- Problem description: Transcribe the listing below in full, exactly, with no images.

BEGIN

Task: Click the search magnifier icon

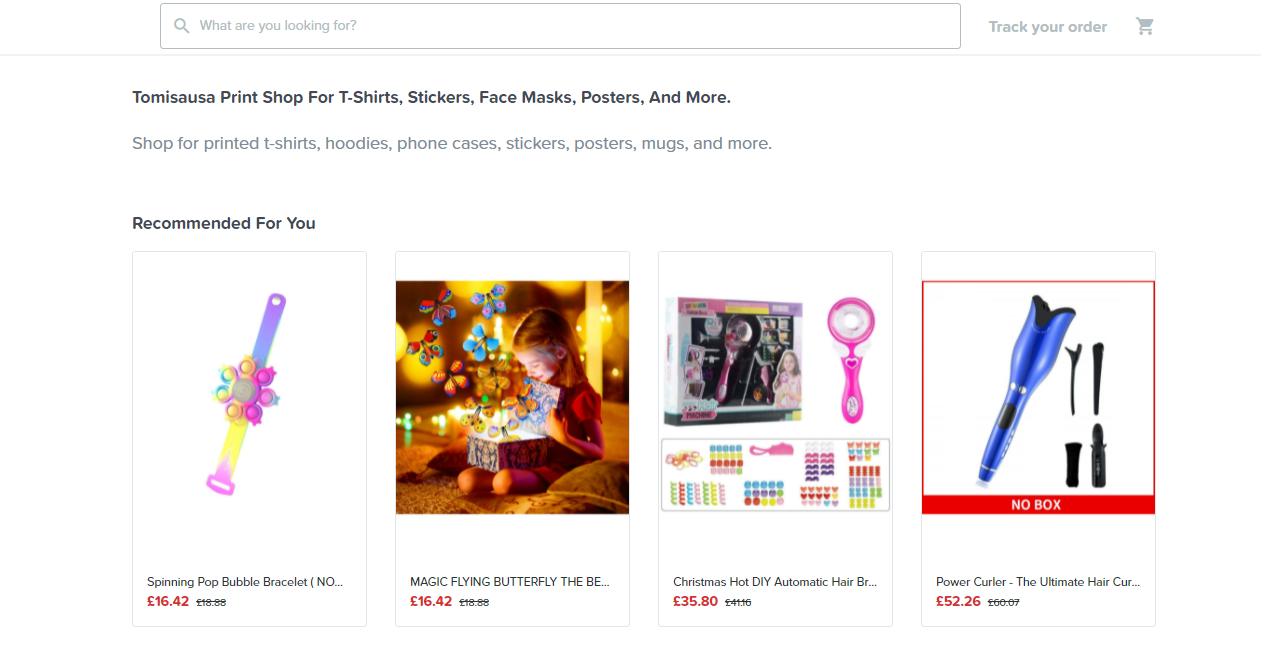Action: (181, 26)
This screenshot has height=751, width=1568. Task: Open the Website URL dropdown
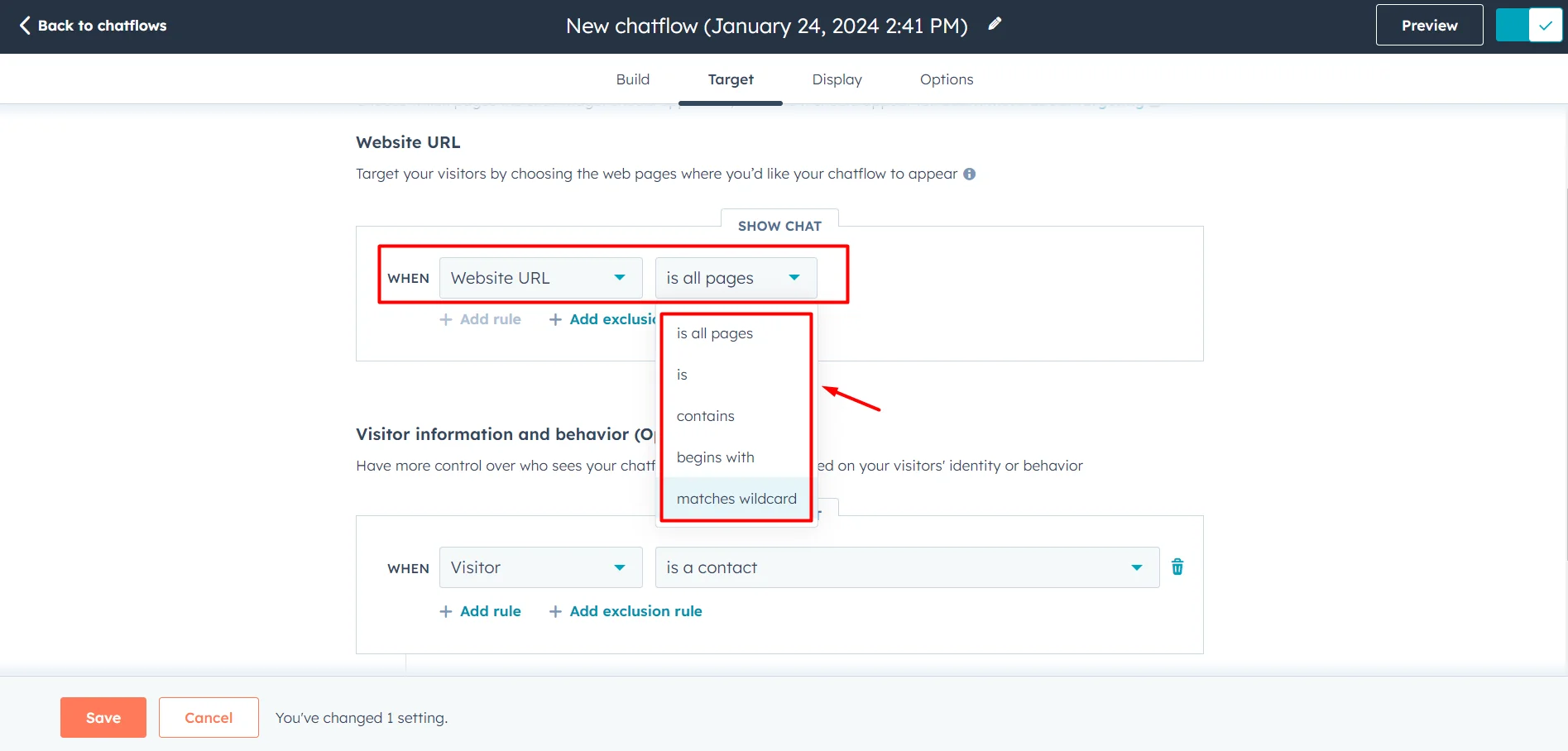pyautogui.click(x=540, y=278)
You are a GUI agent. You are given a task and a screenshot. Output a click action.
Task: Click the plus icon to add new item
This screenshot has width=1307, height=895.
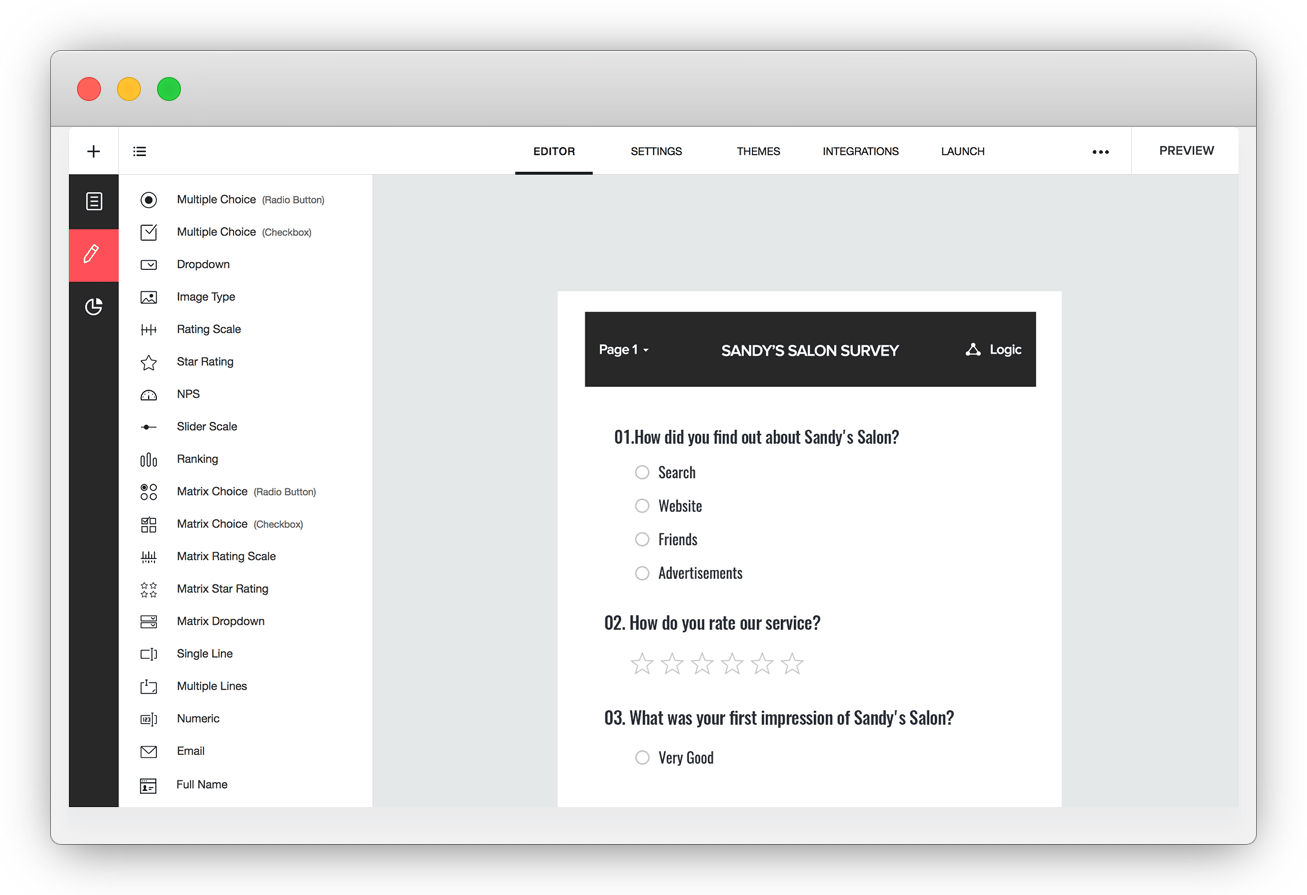[x=93, y=151]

END

- Result of this exercise:
Task: Click the search magnifier icon

Action: (181, 26)
This screenshot has height=751, width=1568. Task: Open the Website URL dropdown
pyautogui.click(x=540, y=278)
You are a GUI agent. You are given a task and a screenshot. Output a click action.
Task: Click the plus icon to add new item
This screenshot has width=1307, height=895.
[x=93, y=151]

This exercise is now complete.